The variation of displacement with time of a simple harmonic motion (SHM) for a particle of mass \( m \) is represented by: \[ y = 2 \sin \left( \frac{\pi}{2} + \phi \right) \, \text{cm} \] The maximum acceleration of the particle is:

• A. \( \frac{\pi^2}{2} \, \text{cm/sec}^2 \)
• B. \( \frac{\pi}{2m} \, \text{cm/sec}^2 \)
• C. \( \frac{\pi^2}{2m} \, \text{cm/sec}^2 \)
• D. \( \frac{\pi^2}{2} \, \text{cm/sec}^2 \)

Hint:

In SHM, the maximum acceleration is given by \( a_{\text{max}} = \omega^2 A \), where \( \omega \) is the angular frequency and \( A \) is the amplitude.

Answer 1

The Correct Option is A

Step 1: Understanding the SHM Equation The displacement equation for SHM is given as: \[ y = A \sin (\omega t + \phi) \] Where: - \( y \) is the displacement, - \( A \) is the amplitude, - \( \omega \) is the angular frequency, - \( t \) is the time, - \( \phi \) is the phase constant.
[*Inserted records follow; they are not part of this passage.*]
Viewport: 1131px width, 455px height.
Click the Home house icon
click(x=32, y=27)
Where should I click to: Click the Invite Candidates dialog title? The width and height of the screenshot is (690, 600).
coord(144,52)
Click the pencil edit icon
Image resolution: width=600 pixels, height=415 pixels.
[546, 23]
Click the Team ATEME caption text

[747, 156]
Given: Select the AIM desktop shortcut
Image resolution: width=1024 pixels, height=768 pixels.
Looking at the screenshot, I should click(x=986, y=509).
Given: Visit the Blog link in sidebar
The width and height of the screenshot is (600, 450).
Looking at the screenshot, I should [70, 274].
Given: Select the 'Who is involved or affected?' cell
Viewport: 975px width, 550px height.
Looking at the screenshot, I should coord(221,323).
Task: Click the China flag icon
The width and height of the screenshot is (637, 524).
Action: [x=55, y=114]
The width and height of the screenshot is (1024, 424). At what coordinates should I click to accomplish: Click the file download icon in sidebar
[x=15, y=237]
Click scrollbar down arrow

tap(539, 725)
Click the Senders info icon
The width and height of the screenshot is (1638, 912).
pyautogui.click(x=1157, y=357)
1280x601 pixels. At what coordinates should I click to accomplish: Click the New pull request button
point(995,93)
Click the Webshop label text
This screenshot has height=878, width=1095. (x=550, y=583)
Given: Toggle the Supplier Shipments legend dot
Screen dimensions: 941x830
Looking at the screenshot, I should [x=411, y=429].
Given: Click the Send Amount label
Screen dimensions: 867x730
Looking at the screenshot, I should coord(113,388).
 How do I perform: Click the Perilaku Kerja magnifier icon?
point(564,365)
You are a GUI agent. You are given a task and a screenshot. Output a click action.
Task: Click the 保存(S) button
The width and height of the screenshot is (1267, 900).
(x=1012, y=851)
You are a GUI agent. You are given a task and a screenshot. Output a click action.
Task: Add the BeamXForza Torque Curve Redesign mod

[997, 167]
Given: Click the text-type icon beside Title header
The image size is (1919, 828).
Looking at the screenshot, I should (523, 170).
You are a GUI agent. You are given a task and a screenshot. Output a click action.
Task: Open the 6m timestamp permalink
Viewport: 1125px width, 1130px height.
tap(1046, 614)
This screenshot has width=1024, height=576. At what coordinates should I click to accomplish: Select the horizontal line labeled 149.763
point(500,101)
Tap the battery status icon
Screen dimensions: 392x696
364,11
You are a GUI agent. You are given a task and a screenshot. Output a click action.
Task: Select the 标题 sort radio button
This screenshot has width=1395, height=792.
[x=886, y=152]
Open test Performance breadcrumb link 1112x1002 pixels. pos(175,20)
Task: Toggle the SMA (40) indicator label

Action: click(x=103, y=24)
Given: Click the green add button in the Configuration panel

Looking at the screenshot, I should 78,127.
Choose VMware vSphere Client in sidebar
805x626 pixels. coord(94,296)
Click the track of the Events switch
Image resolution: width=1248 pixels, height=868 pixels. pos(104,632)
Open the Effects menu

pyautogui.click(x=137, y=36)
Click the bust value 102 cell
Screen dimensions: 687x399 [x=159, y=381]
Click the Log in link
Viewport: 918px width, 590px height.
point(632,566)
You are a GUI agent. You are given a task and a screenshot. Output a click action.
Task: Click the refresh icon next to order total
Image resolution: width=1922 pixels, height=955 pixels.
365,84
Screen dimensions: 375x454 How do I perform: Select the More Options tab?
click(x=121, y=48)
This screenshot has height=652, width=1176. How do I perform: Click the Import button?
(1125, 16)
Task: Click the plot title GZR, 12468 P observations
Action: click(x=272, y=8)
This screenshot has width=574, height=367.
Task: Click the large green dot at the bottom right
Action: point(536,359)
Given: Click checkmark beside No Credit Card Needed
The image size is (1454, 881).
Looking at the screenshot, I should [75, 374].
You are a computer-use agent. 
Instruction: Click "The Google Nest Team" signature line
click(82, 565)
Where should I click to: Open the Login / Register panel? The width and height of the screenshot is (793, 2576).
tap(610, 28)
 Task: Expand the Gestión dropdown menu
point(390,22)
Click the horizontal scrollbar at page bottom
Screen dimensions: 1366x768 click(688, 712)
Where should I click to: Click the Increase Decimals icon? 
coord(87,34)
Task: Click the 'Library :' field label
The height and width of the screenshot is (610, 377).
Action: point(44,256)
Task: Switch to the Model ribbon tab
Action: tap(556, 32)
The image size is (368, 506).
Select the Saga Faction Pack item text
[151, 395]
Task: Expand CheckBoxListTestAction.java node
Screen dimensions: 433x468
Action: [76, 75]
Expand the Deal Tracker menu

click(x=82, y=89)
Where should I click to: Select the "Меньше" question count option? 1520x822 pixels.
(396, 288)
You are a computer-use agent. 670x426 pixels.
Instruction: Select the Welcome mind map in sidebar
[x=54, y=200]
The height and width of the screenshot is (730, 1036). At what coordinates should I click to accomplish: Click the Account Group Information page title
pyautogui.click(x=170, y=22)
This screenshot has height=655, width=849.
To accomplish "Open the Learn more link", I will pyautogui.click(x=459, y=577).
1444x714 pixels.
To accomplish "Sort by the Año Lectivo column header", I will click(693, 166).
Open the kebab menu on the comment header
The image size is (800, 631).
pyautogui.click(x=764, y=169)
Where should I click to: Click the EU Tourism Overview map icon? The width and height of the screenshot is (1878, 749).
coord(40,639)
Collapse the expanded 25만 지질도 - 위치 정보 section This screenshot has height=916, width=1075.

The given displacement equation is: \[ y = 2 \sin \left( \frac{\pi}{2} + \phi \right) \, \text{cm} \] Here, the amplitude \( A = 2 \) cm, and the angular frequency \( \omega \) is \( \frac{\pi}{2} \). Step 2: Formula for Maximum Acceleration The acceleration in SHM is given by: \[ a = -\omega^2 y \] The maximum acceleration occurs when \( y = A \), so: \[ a_{\text{max}} = \omega^2 A \] Step 3: Substituting the Known Values We know that: - \( A = 2 \, \text{cm} \) - \( \omega = \frac{\pi}{2} \) Now, substituting these values into the formula for maximum acceleration: \[ a_{\text{max}} = \left( \frac{\pi}{2} \right)^2 \times 2 \] Simplifying: \[ a_{\text{max}} = \frac{\pi^2}{4} \times 2 = \frac{\pi^2}{2} \, \text{cm/sec}^2 \] Step 4: Conclusion The maximum acceleration of the particle is \( \frac{\pi^2}{2} \, \text{cm/sec}^2 \), which corresponds to: \[ \boxed{(A)} \, \frac{\pi^2}{2} \, \text{cm/sec}^2 \]